Monitoring DNS replication

Suppose you’re running a few DNS servers spread across multiple locations in your infrastructure, and you want to monitor DNS replication to make sure they’re all on the same page. Here’s an approach on how to do that using Prometheus and a bit of scripting.

Originally, I tried to just use the blackbox exporter to query the SOA record from the master DC and the backup DCs, and check for the difference in the serial number. Technically this worked, but for some reason the serial in those entries can lag behind for a week or two, so this is not really helpful. Thus I finally migrated this to a mechanism that puts the current timestamp into a DNS TXT record in the domain, plus another script that exports this entry for Prometheus to read:

# dig +short dns-monitor-stamp.local.lan TXT
"1585917601"

If the difference in this value is too big, I’ll get an alert.

Injector

What makes this part tricky is the fact that you’ll need to be authenticated to the DC in order to update DNS. I created a dns user in AD for this, and created a keytab that holds its password using ktutil:

# klist -k -t /secrets/dns.keytab
#Keytab name: FILE:/secrets/dns.keytab
KVNO Timestamp           Principal
---- ------------------- ------------------------------------------------------
   2 06.11.2019 13:55:38 dns@local.lan
   2 06.11.2019 13:57:42 dns@LOCAL.LAN

krb5.conf is pretty straightforward:

[libdefaults]
        default_realm = LOCAL.LAN
        dns_lookup_realm = false
        dns_lookup_kdc = true

And finally, here’s the script that creates the record using a samba-tool dns add/update command:

#!/bin/bash

set -e
set -u

RECORD="dns-monitor-stamp"
DOMAIN="local.lan"
SERVER="dc.local.lan"

USER="dns"
KEYTAB="/secrets/dns.keytab"

CURRENT_VALUE="$(dig "@$SERVER" +short "$RECORD.$DOMAIN" TXT | tr -d '"')"
NEW_VALUE="$(date '+%s')"

if [ ! -r "$KEYTAB" ]; then
    echo >2 "Keytab file ($KEYTAB) not found or not readable, aborting"
    exit 1
fi

# Create or update the DNS record
if [ -z "$CURRENT_VALUE" ]; then
    kinit -k -t "$KEYTAB" "$USER"
    samba-tool dns add "$SERVER" "$DOMAIN" "$RECORD" TXT "$NEW_VALUE"
    kdestroy
elif [[ "$NEW_VALUE" > $((CURRENT_VALUE + 1700)) ]]; then
    # We wait at least half an hour between updates
    kinit -k -t "$KEYTAB" "$USER"
    samba-tool dns update "$SERVER" "$DOMAIN" "$RECORD" TXT "$CURRENT_VALUE" "$NEW_VALUE"
    kdestroy
else
    echo >2 "Current record is younger than half an hour, leaving as-is"
fi

I put a significant time between updates so that replication has enough time to actually do anything. I was actually surprised how fast it is though.

Monitor

Here’s the Python script I use to query the DNS servers for our timestamp record. It exposes the age of said timestamp as a metric, so that alerts can be configured to yell whenever the record has gone stale:

from uuid import uuid4
from time import time
import dns.exception
import dns.resolver
from flask import Flask, request, Response

app  = Flask(__name__)

@app.route("/")
def hai():
    return Response("""<a href="/metrics">metrics</a>""")

@app.route("/metrics")
def metrics():
    server = request.args.get("server", "dc.local.lan")

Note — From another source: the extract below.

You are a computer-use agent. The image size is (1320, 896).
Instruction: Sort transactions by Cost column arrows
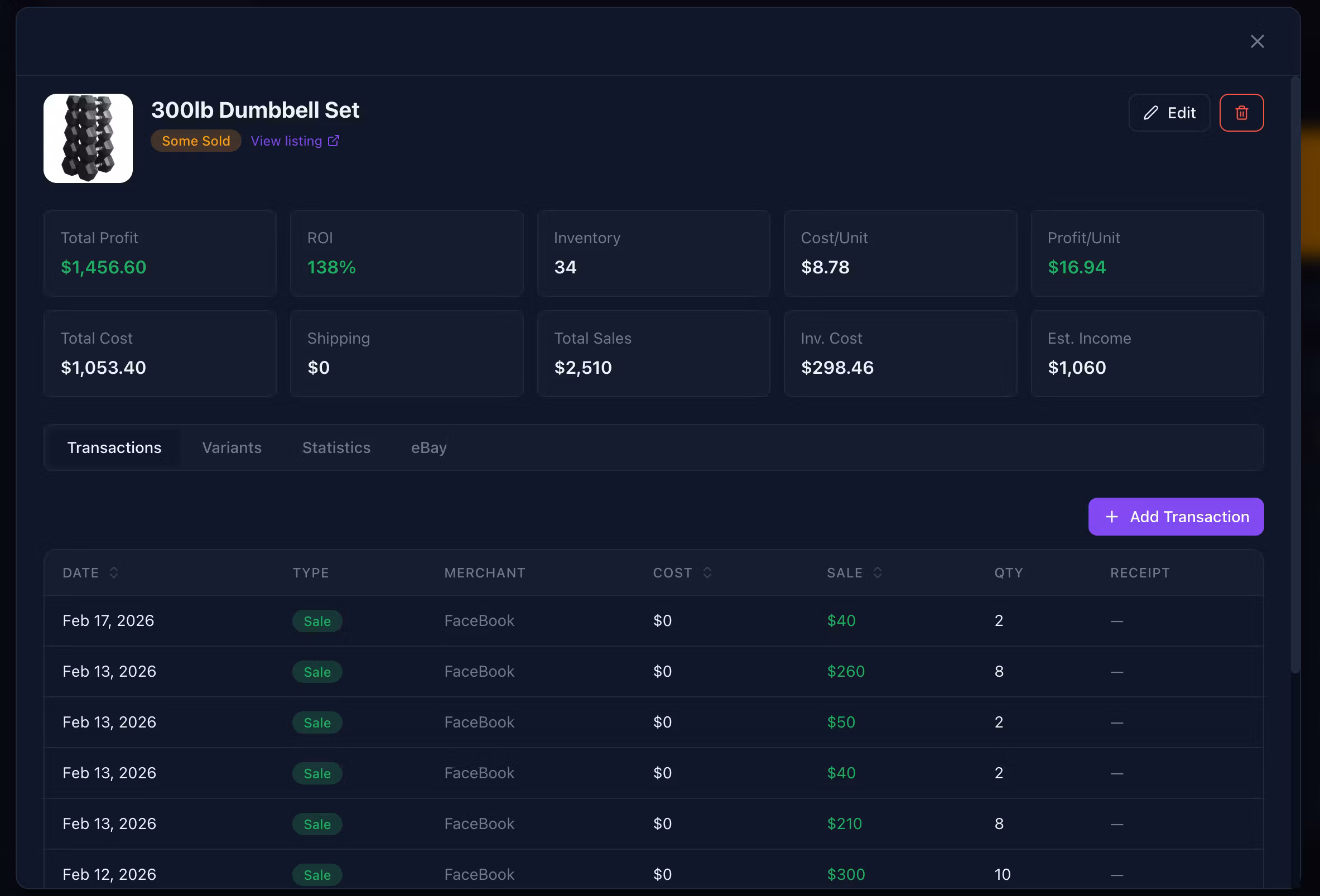tap(707, 572)
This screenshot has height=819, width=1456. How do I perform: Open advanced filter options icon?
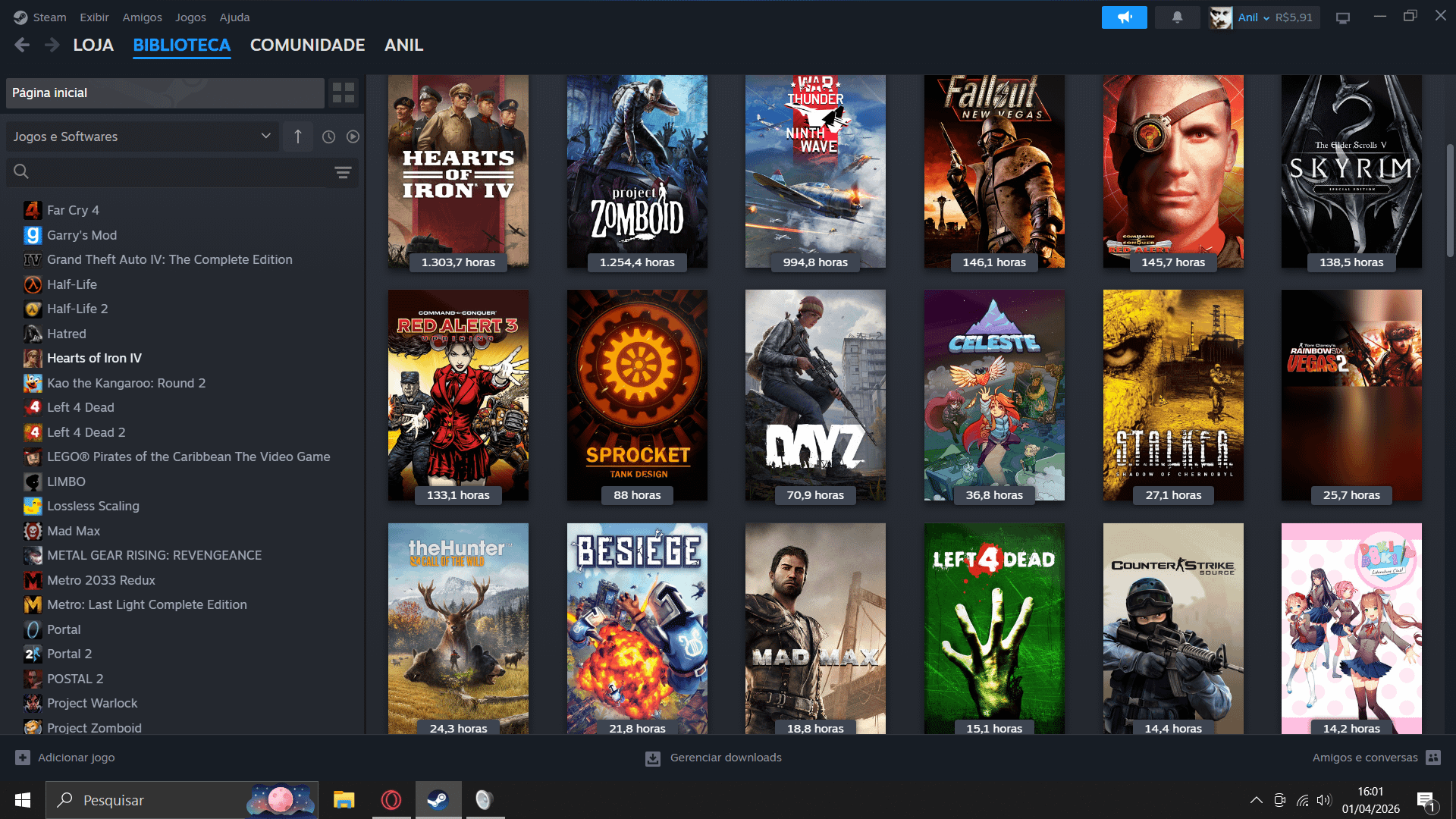pos(343,172)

    resolver = dns.resolver.Resolver(configure=False)
    resolver.nameservers = [server]
    try:
        answers = resolver.query('dns-monitor-stamp.local.lan', 'TXT', lifetime=1)
    except dns.resolver.NoAnswer:
        return Response(
            'dns_stamp_not_found{server="%s"} 1.0\n' % server,
            mimetype="text/plain"
        )
    except dns.exception.Timeout:
        return Response(
            'dns_stamp_timeout{server="%s"} 1.0\n' % server,
            mimetype="text/plain"
        )
    else:
        latest_timestamp = max([
            float(txt_string)
            for rdata in answers
            for txt_string in rdata.strings
        ])

        return Response(
            'dns_stamp_age{server="%s"} %f\n' % (server, time() - latest_timestamp),
            mimetype="text/plain"
        )

app.secret_key = str(uuid4())
app.debug = True
app.run(host="0.0.0.0", port=9543)

Targets can be configured like so:

  {
    "targets": ["127.0.0.1:9543"],
    "labels": {
      "service": "dns",
      "instance": "dc",
      "fqdn": "dc.local.lan",
      "__param_server": "192.168.0.5"
    }
  }

Combine this with an alert rule along the lines of dns_stamp_age > 2000, and you’ll be all set.